══ TEXT ══

This is what I am talking about when I say that being influenced doesn’t mean you have to lose your soul. Or your identity. Or your personality.  Those who read the Yog review will get the other side of the coin here.  Cleric is a band that’s taken more than a couple of lessons from the early Dillinger Escape Plan releases, but that has wisely and boldly taken the risk of mixing that with other less straight and even bolder sounding experimentations. To put it all in perspective; Cumberbund is an ambitious two-song twenty-five minute affair, and in that time and those songs, Cleric covers more bases than most bands in a lifetime.

 

True, these two songs (“Cumberbund” and “The Tower”) could be sliced in about ten shorties each, but that would make for a fragmented record and would give the listener the idea that Cleric is a band without a realistic idea of self. Pasting these into massive tracks makes much more sense and makes for a more gratifying and memorable experience. The title track for instance is astounding; Cleric concentrates into one thing at a time, so when they pummel the math metal they do so solidly and confidently. When they drone that’s all they do. They aren’t about distractions, Cleric is about targeted execution.

═══
══ INFORMATION GIVEN ══

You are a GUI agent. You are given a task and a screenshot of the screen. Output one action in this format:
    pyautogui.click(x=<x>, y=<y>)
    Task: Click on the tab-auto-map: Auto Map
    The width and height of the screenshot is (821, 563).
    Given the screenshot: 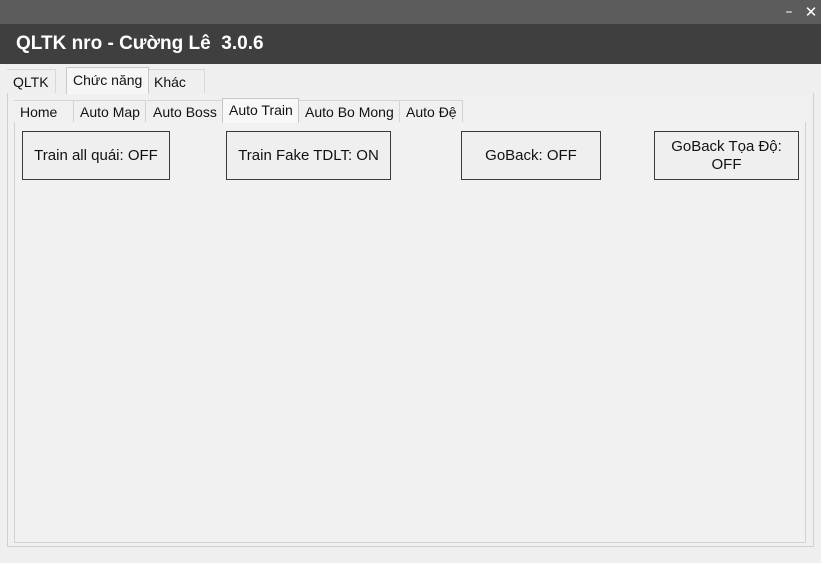 What is the action you would take?
    pyautogui.click(x=110, y=111)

═══

(QUESTIONS ON THE MATERIAL)
- a) According to the opening sentences of the Cleric review, what three things does being influenced not mean you have to lose? List them.
- b) Do these statements agree with the Cleric review? Answer yes or no for each, and quote the words from the review that decide it.
(i) Cumberbund holds two songs with a total length of about twenty-five minutes.
(ii) The reviewer would have preferred the songs split into shorter tracks.
(iii) Cleric mixes droning and math metal at the same moment.
- c) Write a continuation of the Cleric review that picks up after its final sentence.

(RESULTS BY TASK)
- a)
- Your soul
- Your identity
- Your personality

- b)
(i) Yes: "Cumberbund is an ambitious two-song twenty-five minute affair"
(ii) No: "Pasting these into massive tracks makes much more sense and makes for a more gratifying and memorable experience."
(iii) No: "Cleric concentrates into one thing at a time"

- c)
To my surprise Cleric hails from Dayton, OH. Since Cumberbund is seeing daylights via the UK’s awesome Sound Devastation I was under the erroneous impression that the band too hailed from Europe. Unafraid to shatter conceptions, these Ohio quartet starts the second half in full drone/ambient/experimental mode. I wonder if they play this one live; for minutes on end it sounds as if we are stuck in an elevator, then it sounds like someone is welding something, then finally, almost ten minutes into it, we can hear some instrumentation. Then the drums sort of dilute themselves with more noise, a blast here and there, quiet passages and what sounds like ideas for a purely experimental band. These guys are talented, and their experimentations are quite bold, I just wish not only one half of this two-song recording was about the rock.